**Passage shown**

# # # #

He is telling me that it's him or them. That if we are going to be together, they have to be out of our lives completely. My mother and sister are very upset with me and accusing me of choosing a man over my family. 

The thing is, I love him so much and want a life with him. And, he's right, they do take advantage of me and they have stolen from me.

But telling them they are out of my life for good is so hard...but he is insistent this is the condition for our relationship. Being around them caused so many problems for us. 

I have children, so this is hard for me even though I don't want my kids around obvious drug addicts I know they love the kids. 

I choose my fiance, but my family is making me feel like a horrible person and I am wracked with guilt and sadness. How can I break it to them that I am cutting them out of my life forever? 

Should I choose the man I want to spend my life with or my family, even though they are thieves and addicts? They are heaping on the guilt and he is putting on the pressure also. 

I am a mess. I don't know what to do. I don't want to lose him but I just hate conflict and confrontation  

Can anyone give me any advice or insight on this? How can I not answer the door if they come to our home? I feel so terrible I feel like I am in a lose-lose situation  

On top of it all my youngest son is very sick, he is severely anemic but they aren't sure if it is leukemia or not. I feel like I am going to have a nervous breakdown. 

I have missed my fiance so much while he's been out of town, but I am dreading the conflict of this issue when he comes back. Am I a bad person for telling him I would choose him over them? That I will cut them out of my life for good? And if so, how do I do that without too much stress and drama? 

I am so confused and depressed...all I know is that I feel really bad about this situation but also that I love him so much and want to spend my life with him. He has said, them or me...does that mean he doesn't love me? Or is he trying to do what's best for himself and me? I don't like my kids around drug addicts either, and I am so proud of my fiance for getting clean and maintaining it. I just don't know how I'll have the courage to break the news to my mom and sister that they are out of my life...they are making me feel so awful about it because they know how he feels, I just havent said the words to them yet that that's what I choose...

Help  

Thank you, 
MizzMoody


----------



## EleGirl (Dec 3, 2011)

My mother and sister are active drug addicts... what type of drugs are they addicted to?

No you are not a bad person who cutting your family out of your life. It's called tough love.

# # # #

**Supplied information**
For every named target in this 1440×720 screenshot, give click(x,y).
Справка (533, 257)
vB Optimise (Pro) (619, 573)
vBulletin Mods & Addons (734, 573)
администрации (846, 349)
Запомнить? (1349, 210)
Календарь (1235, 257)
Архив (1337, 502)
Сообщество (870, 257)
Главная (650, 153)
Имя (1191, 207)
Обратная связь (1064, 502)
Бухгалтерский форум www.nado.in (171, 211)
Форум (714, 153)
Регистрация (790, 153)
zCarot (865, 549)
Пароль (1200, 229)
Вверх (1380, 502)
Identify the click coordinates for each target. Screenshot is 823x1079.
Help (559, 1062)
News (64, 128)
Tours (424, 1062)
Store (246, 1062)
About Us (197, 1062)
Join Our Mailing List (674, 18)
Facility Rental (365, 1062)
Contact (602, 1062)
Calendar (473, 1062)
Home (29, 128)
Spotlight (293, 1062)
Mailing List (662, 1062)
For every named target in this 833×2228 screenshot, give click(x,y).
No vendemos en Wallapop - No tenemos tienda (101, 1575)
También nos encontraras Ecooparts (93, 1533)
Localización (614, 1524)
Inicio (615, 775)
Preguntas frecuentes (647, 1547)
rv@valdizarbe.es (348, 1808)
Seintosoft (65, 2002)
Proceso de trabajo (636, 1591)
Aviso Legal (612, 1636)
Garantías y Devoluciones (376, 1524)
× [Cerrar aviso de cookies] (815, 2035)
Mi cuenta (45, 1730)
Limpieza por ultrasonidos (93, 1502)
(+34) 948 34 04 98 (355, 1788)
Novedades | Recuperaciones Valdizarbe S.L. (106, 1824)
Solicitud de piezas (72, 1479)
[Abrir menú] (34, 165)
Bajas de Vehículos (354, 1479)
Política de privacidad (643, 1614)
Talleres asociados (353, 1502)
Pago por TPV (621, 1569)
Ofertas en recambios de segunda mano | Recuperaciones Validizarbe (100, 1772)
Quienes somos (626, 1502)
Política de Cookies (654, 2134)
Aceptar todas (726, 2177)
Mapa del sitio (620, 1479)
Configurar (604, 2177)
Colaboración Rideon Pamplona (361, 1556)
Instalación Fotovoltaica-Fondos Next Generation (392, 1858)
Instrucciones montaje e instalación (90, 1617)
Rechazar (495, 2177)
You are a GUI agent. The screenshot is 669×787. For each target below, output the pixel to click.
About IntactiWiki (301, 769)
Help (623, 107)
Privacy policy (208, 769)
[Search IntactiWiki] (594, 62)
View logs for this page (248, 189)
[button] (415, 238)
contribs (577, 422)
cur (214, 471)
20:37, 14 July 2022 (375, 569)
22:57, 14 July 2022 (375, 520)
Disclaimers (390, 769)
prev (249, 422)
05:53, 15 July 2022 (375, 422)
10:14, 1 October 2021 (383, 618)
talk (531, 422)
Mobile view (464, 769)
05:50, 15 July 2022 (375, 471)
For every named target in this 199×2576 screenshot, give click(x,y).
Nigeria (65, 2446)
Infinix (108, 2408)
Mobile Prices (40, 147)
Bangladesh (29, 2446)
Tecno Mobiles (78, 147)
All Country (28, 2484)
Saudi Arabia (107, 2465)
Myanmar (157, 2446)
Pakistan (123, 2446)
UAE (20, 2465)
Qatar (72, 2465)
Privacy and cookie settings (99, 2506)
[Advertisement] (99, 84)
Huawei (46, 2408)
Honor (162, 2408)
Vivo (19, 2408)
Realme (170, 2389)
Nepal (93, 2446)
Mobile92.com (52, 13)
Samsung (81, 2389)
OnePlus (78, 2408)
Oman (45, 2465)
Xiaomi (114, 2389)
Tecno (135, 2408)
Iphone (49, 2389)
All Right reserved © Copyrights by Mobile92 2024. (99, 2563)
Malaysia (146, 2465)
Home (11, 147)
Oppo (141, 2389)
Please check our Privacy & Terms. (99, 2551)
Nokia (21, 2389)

# # # #

**What to do**
Which people in the writer's own life does the opening forum post about choosing between a fiance and family mention?

**Result for this exercise**
- The fiance
- The mother
- The sister
- The children
- The youngest son